Celebrities from Bieber, Justin to Weeknd (B to W), some sincere and some not, recognized a marketing opportunity when they saw it. However, so did the corporate sector and, listing 73 companies, Forbes reported "numerous companies have made public statements against racism and injustice and announced donations and other displays of support since the death of George Floyd unleashed protests across the United States starting on May 26th."
It has been over a year and some municipalities, counties, and states have shifted a portion of their funding from policing to social services while others simply have increased spending on law enforcement. The responses have varied widely and though it is too soon to determine what impact (if any) all this has had on social justice or criminality, we do know that violent crime has surged nationwide.
People have noticed. Therefore, it shouldn't come as much of a surprise that, in what is inarguably the most pressing issue of the day, police officers generally have not been chastened. Emboldened, possibly; chastened, definitely not. NBC reports
Police unions in Tulsa, Oklahoma; Seattle; and Syracuse, New York, have pushed back against vaccination requirements, as has the union representing state police in Massachusetts.
This week, just days after New York Mayor Bill de Blasio said Education Department employees must receive at least one dose of a coronavirus vaccine by Sept. 27, the city's largest police union told its members in an email that it would take legal action to defend their "right to make such personal medical decisions" if they faced the same requirement.
The president of the Chicago Fraternal Order of Police, determined not to comply with the vaccine mandate advocated by the city's manager, falsely maintained "This vaccine has no studies for long-term side effects or consequences. None. To mandate anybody to get that vaccine, without that data as a baseline, amongst other issues, is a 'hell no' for us." Throughout the nation
Reluctance among officers — front-line workers whose jobs often involve extensive community contact — to get vaccinated has raised public health concerns. An outbreak of the highly contagious delta variant in a police force could also pose a risk to public safety.
"The delta variant is not like previous Covid lineages, and unvaccinated people in their 20s, 30s, 40s or 50s — meaning the ages that people are in law enforcement — are going into hospitals," said Dr. Peter Hotez, dean of the National School of Tropical Medicine at Baylor College of Medicine and a co-director of the Texas Children's Hospital Center for Vaccine Development....
According to data compiled by the National Law Enforcement Officers Memorial Fund, a nonprofit in Washington that tracks law enforcement deaths, Covid-19 killed more officers in 2020 than gun violence, car accidents and all other causes combined.
While it is not clear what percentage of officers across the country have been vaccinated against the coronavirus, vaccination rates for two of the country's largest departments are below the national rate.

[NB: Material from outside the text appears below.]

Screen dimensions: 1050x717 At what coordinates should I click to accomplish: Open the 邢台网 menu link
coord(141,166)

Chicago, which has the country's second-largest force, does not track vaccinations. In Los Angeles, which has the third-largest department, 47 percent of employees had been vaccinated as of July 21.

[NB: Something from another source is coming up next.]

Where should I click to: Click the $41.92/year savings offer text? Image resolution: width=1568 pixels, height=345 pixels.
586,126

A police spokesman said last Friday that 47 percent of New York's uniformed and civilian employees had been vaccinated.
Hotez said that "if you look at New York, in terms of vaccination rates," 79 percent of residents 18 and older have gotten at least one dose of a vaccine. That means members of the police department are more vaccine-hesitant than the general population, he said.
Police interact with the public and are "first responders," as we've been reminded repeatedly since September 11, 2001. It's time for them to act like it. However, in too many instances, they've now decided they would rather endanger lives than safeguard them. Too bad. We're the police and you're not, and we're going to do what we're going to do." If you- or they- die as a result, that's just too bad.
"Black lives matter" was the rallying cry of the protests which followed the murder of George Floyd on May 25, 2020, yet many, if not most, police officers are determined "to serve and protect" and will do so regardless of anyone's race. For the huge number of police officers who refuse to get vaccinated, though, it's the lives not only of blacks but of all other people which they're willing to put at risk.